Global Utilities

By Manfred von Thun, 21-MAR-05

Abstract: A program is called reproducing if running it creates another program which in turn is reproducing. The created program need not be identical with the program that created it. A program is called self-reproducing if running it creates another program identical to itself. This note describes how reproducing programs can be used to implement infinite or lazy lists, and how they might be used for other tasks. Importantly, these programs must not be self-reproducing.

Contents:
Self-reproducing and reproducing programs
Streams or infinite lists or lazy lists
Conventional lazy lists in Joy
Reproducing programs as lazy lists in Joy
Other reproducing programs
Concluding remarks

Self-reproducing and reproducing programs

In the programming world there has been a veritable industry for writing what are called self-reproducing programs. These are program which, when run, create a copy of themselves. Following terminology introduced by Hofstadter (19XX), these programs are often called Quines. A web search for "Quine" will find examples in many languages. Many of the examples are quite complex because the implementation language is not very suitable for the task. Other examples can be surprisingly compact.

In Joy a self-reproducing program is a quoted program [P] such that executing it with the i-combinator produces that very same program:

 
        [P] i  ==  [P]
The simplest program that satisfies this equation is [[dup cons] dup cons]. The Joy page Recursion Theory has some discussion of this program and its relation to the y-combinator for recursion. Also included are two variant programs which on each execution by i create a program that is different from the one that created it:
 
        [[false [not] infra dup rest cons] [not] infra dup rest cons]
        [[0 [1 +] infra dup rest cons] [1 +] infra dup rest cons]
On successive executions by i the first quoted program produces others in which the initial false oscillates between true, false, true.., and the second quoted program produces others in which the initial 0 is incremented to 1, 2, 3.. for every execution. Programs like these are reproducing but not self-reproducing. Examples in other languages abound.

The two Joy programs above are mere curiosities. But they suggest variants which promise useful programming techniques. One such technique is for implementing infinite lists or streams. A computer implementation must of course use a finite representation, so their evaluation is demand driven or lazy: expressions are only evaluated when their value is needed. Consequently they are also known as lazy lists. The next section describes a conventional approach to their implementation, and the one following that gives a conventional implementation in Joy. Then there is a section that uses reproducing programs for implementing lazy lists in Joy. The final section outlines some other possible uses of reproducing programs in Joy.

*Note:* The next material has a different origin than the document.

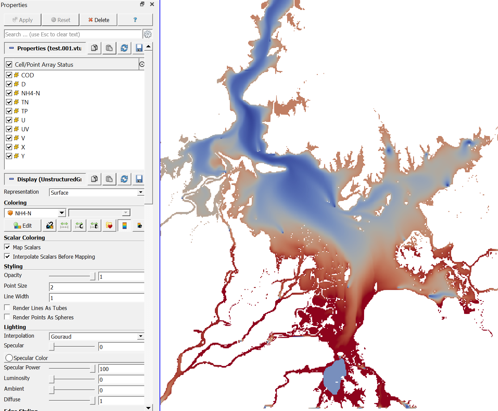The height and width of the screenshot is (411, 498).
Task: Click the Edit color map button
Action: pos(23,226)
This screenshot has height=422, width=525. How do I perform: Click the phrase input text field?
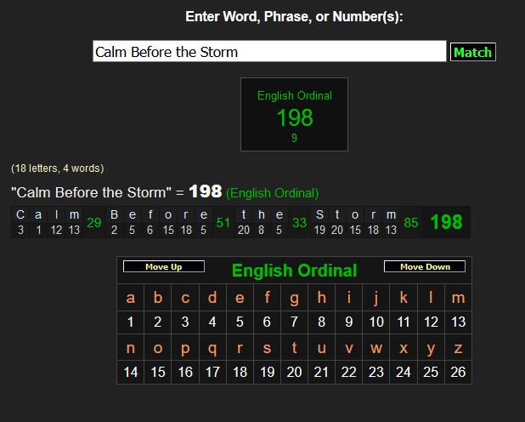(269, 52)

Streams or infinite lists or lazy lists

A list or vector or sequence is essentially a function which takes natural numbers as arguments and returns some value which may be a number or anything else. The function need not be defined for arguments, but if it is defined for some number then it is also defined for all its predecessors. So the function may be defined for all natural numbers and hence is infinite, or it may be defined only for an initial segment and hence be finite. If the function is defined nowhere, then the list is empty.

Finite sequences are normally implemented extensionally: the names of the members are given extensionally and in their order, and they constitute the successive values of the function which the sequence implements. This method is not possibble for infinite sequences, so they have to be implemented intensionally: some program has to be provided that can be used to compute the members. Of course that program has to be finite.

There are many useful operations on sequences, and for an implementationn some of these have to be chosen as primitives. Unfortunately what is efficient in one implementation tends to be inefficient in the other. If the implementation uses arrays of consecutive memory locations, then indexing is particularly efficient. If the implementation uses linked structures, then the first and rest operations are particularly effficient.

For infinite sequences a finite program or specification has to be found, and the choice depends on which access requirements dominate. For efficient random access the implementation must use an ordinary function, defined for all natural numbers. But for efficient sequential access another implementation recommends itself. This will be the case when the function f(n+1) is most readily computed from g(f(n)), where g(x) is particularly efficient to compute. For example, the powers of 2 (1 2 4 8 ..), the n-th can be doubled to give the next power, and the doubling function is easier to compute than exponentiation. Similarly, in the sequence of primes (2 3 5 7 11 ..) the n-th can be used as a starting point in searching for the next prime. An implementation should provide a function to find the first of the sequence and a function to compute the rest of the sequence. So between them the first and rest function characterise the sequence.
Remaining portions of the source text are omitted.